Key Takeaways

  • The Delaware House passed a controversial gun dealer licensing bill, referred to as the ‘FFL killer’ bill, on June 25.
  • The bill requires all firearm dealers in Delaware to obtain a new state license, resulting in additional regulations and compliance costs.
  • Although some provisions were removed, the bill still imposes significant burdens on small dealers, risking their ability to operate.
  • The NRA-ILA urges residents to ask Governor Meyer to veto the bill, arguing it duplicates existing federal laws and does not effectively curb criminal conduct.
  • Governor Meyer’s decision remains uncertain, with a deadline for public input before the session ends on June 30.
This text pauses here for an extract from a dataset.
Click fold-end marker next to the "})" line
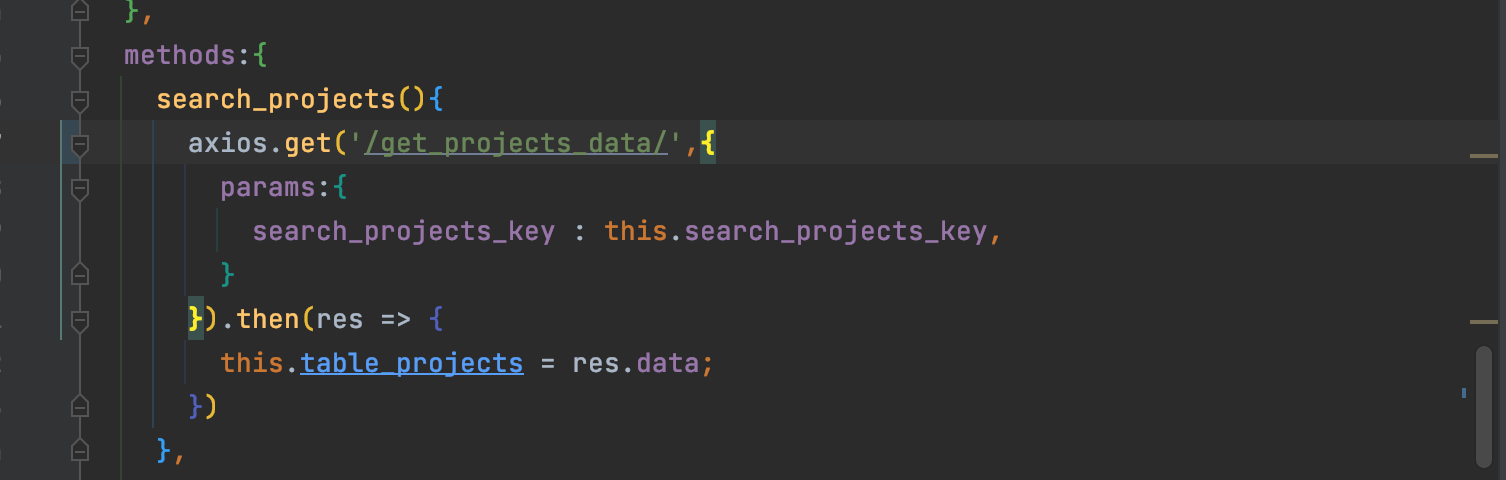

Estimated reading time: 4 minutes

DOVER, DE — The Delaware House passed Senate Substitute 1 for Senate Bill 300 on June 25, sending the dealer licensing measure that gun rights groups call the “FFL killer” bill to Governor Matt Meyer for his signature or veto.
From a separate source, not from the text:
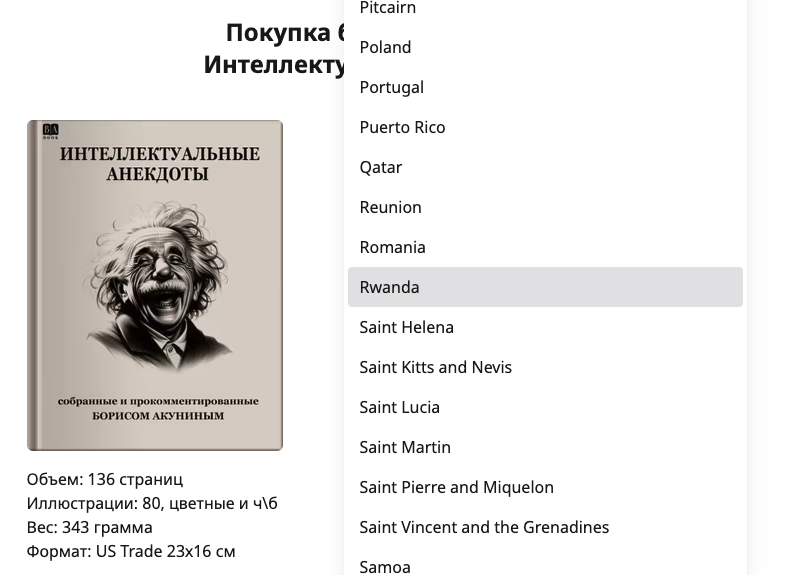Select Saint Lucia from the list
Image resolution: width=785 pixels, height=575 pixels.
point(545,407)
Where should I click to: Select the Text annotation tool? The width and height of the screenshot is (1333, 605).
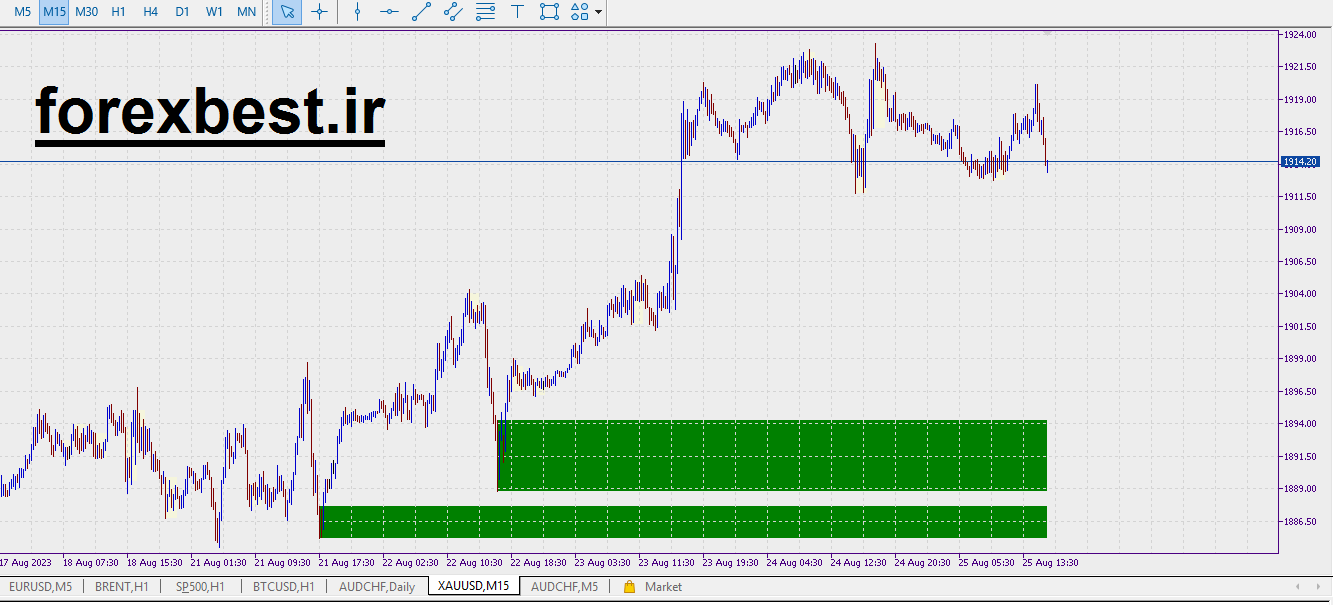[x=516, y=12]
I covered this bill last month when it was still sitting in the Senate Executive Committee. It has now run the full legislative gauntlet. The Senate passed it in May, the House Administration Committee advanced it in June, and the full House cleared it this week. The only step left is the governor’s desk.

The bill creates a new state license that every firearm dealer in Delaware must hold on top of the federal Firearms License they already maintain. It layers on heightened security requirements, mandatory training, background checks for contractors and volunteers with access to firearms, recurring Delaware State Police inspections, and civil penalties up to license revocation. The requirements phase in beginning July 1, 2028.

The bill changed on its way through the General Assembly. The Senate substitute dropped the tiered fees that scaled with sales volume and set flat fees instead, $300 for an initial license and $250 to renew. It also removed the provision requiring dealers to report firearm trace information to the Attorney General, along with the Attorney General’s annual report. That is the language critics had flagged as registry infrastructure. The NRA Institute for Legislative Action stopped calling it the “Firearms Registry” bill once that provision came out.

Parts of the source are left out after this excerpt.